## BEGIN READING TEXT
Tomorrow’s classics: 1981-1984 Yamaha XJ550 Seca.
Yamaha had the café racer set in mind when it designed the new-for-1981 Yamaha XJ550 Seca.
Yamaha XJ550 Seca
Claimed power: 50.46hp (rear wheel) @ 10,000rpm (period test)
Top speed: 110mph
Engine: 528cc air-cooled DOHC inline four
Weight: 424lb (with half-tank fuel)
Price then/now: $2,529/$1,300-$2,700
If the test of a good design is longevity, the XJ engine line must be considered one of the best. In continuous production from 1980 to 2008, the air-cooled, eight-valve DOHC inline four has been available around the world in 400, 550, 600, 650, 750 and 900cc form.
The first XJ was the 650, launched in 1980, with the 550 joining it a year later. More than just a 650 on a diet, the Yamaha XJ550 Seca was essentially all new.
Unlike the 650, which used gears for primary drive, the Seca 550 crankshaft drove a hydraulically tensioned Hy-Vo chain to a jackshaft carrying the clutch and alternator. The jackshaft provided gear drive to the 6-speed transmission, which, unlike the stacked shafts of the 5-speed 650, was laid out horizontally. And while the 650’s final drive was by shaft, the more sporting 550 used a chain. A conventional steel tube frame and swingarm ran on cast alloy wheels fitted with a single front disc brake and rear drum. Also conventional was the non-adjustable front fork, with dual shocks (adjustable for preload) at the rear.
The novel cylinder head design featured Yamaha’s YICS induction control system. Cast into the head was a second, smaller set of intake ports connected across all cylinders, so that each cylinder received two simultaneous charges of fuel/air mixture — one from its own intake port, and one at much higher velocity from the YICS “sub-intake” port positioned just above the valve head. The idea was to create extra swirl in the combustion chamber and therefore more efficient combustion. Did it work? The Seca 550’s test fuel consumption of 53mpg suggests it did.
The Yamaha XJ550 Seca was also well-equipped, with features you’d expect only on bigger, costlier bikes: self-canceling turn signals; a clutch/neutral electrical interlock that prevented the Seca being ridden away with the sidestand down by killing the engine if you shifted into first before lifting the stand (routine now, but new at the time); an adjustable front brake lever; and a warning light that showed low oil level rather than low pressure. The idea was that the owner got a warning to top up the oil in the wet sump before it got so low that oil pressure was lost — a potential engine-saver.
## END READING TEXT
## BEGIN DATASET EXCERPT
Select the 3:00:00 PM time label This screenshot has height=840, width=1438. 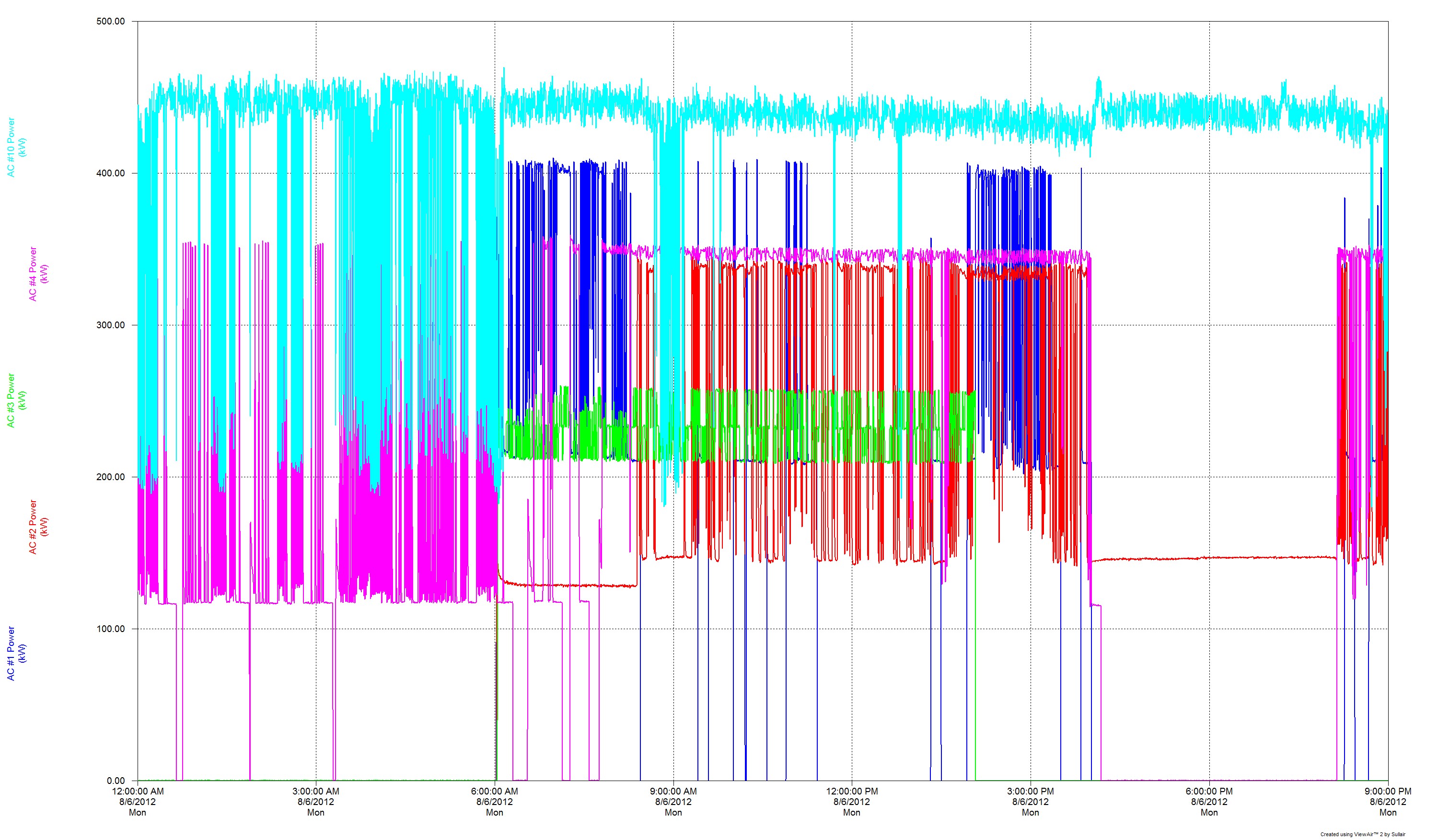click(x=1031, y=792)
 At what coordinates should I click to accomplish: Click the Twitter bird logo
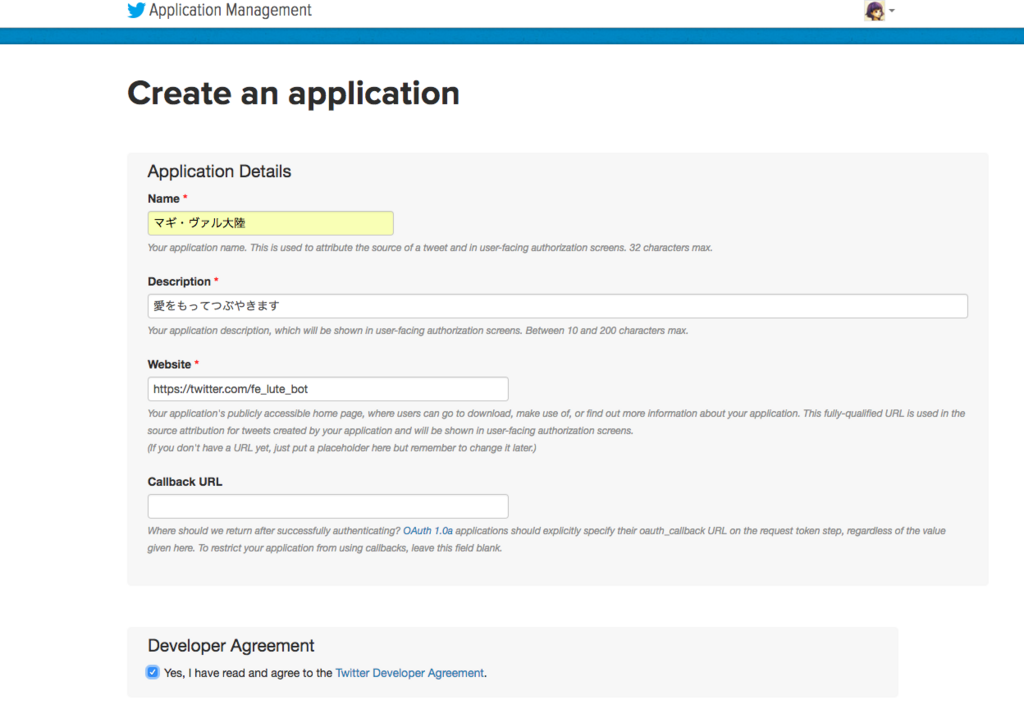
## END DATASET EXCERPT
TO BE DONE:
1 – Summarize the article on the Yamaha XJ550 Seca in two sentences.
2 – Carry on the Yamaha XJ550 Seca article past its last paragraph.
The material is not needed here.

ANSWERS TO EACH TASK:
1 – Introduced for 1981 with café racer riders in mind, the Yamaha XJ550 Seca was essentially all new, with a chain-driven jackshaft, a horizontally laid-out 6-speed transmission, chain final drive, and a cylinder head using Yamaha's YICS induction control system for more efficient combustion. It also carried features expected only on bigger, costlier bikes, including self-canceling turn signals, a clutch/neutral sidestand interlock, an adjustable front brake lever, and a low-oil-level warning light.

2 –
The Seca 550 punched above its weight on the strip, too. Period tests achieved standing quarter-mile times below 13 seconds and a top speed of 110mph. That kind of performance was 900cc Superbike territory a decade earlier. Power delivery was progressive, but with a real rush over 6,000rpm and with power peaking at 10,000rpm. So the engine liked to be revved, but it was also reported to be docile in traffic.
On the road, the Seca 550 was smooth in operation with a large, comfortable seat, light controls and the ability to spin along easily at highway speeds. It made a useful tourer, too: both the seat and the gas tank were good for at least 150 miles. That said, the suspension worked better for solo riding than two-up. Steering and handling were sporty rather than racy, with a fairly fast 27-degree rake, but the undercarriage would ground well before tire traction ran out. Though quicker around the track than many competitors, the Seca had to concede top class honor to the tauter, more powerful GPz550.
But the charm of the Yamaha XJ550 Seca lay in its good-natured rideability, lively performance, quality construction and grin factor. Said Cycle World in April 1981, “Around here … the test bike didn’t wait long. Someone was always ready to ride it away.” Added Rider in its May 1981 report, “The Seca 550 is an exciting motorcycle. There’s no need to qualify that with ‘for a 550’ or ‘for a bike this size.’ It goes great, stops well, handles sensationally and is easy to live with day to day.”
A good recipe then, and still a good recipe today.
Claimed power: 54hp (rear wheel) @ 10,000rpm/116mph
Engine: 553cc air-cooled DOHC inline four
Weight: 459lb (half-tank fuel)
Price then/now: $2,500 (1981)/$1,500-$3,000
The GPz was the bike to catch in the 550 class in the early Eighties. Introduced in 1981 with air-charged front forks and a conventional twin-shock rear suspension, the 1982 model featured Big Green’s single-shock Uni-Trak system, helping it win Cycle World’s Bike of the Year in the 451cc-650cc class.
Based on the 1980 KZ550, the Kawasaki GPz550 offered a lot more go. Period tests on the dyno showed a power boost from 43hp to 54hp (58hp by 1984), accomplished by increasing compression from 9.5:1 to 10:1 and installing bigger valves and hotter cams. However, the engine needed to be revved above 7,000rpm to get that extra boost, resulting in just 45mpg (eight fewer than the Yamaha XJ550 Seca) when ridden hard. Powerful dual front discs replaced the KZ’s single stopper, which had been found lacking by testers. A single disc (8.9in, same as the front) took care of the rear.
A useful feature of the GPz, especially for newbies, was an interlock preventing the shifter moving from first to second with the bike at a standstill, making neutral selection a snap. In 1982, along with the Uni-Trak rear, the Kawasaki GPz550 gained an oil cooler, voltmeter and LCD gas gauge, while losing five pounds. In shootouts, the GPz usually came out tops in its class. That is, until Honda’s VF500F arrived in 1984 …
Claimed power: 53hp (rear wheel) @ 11,000rpm/132mph (1984 model)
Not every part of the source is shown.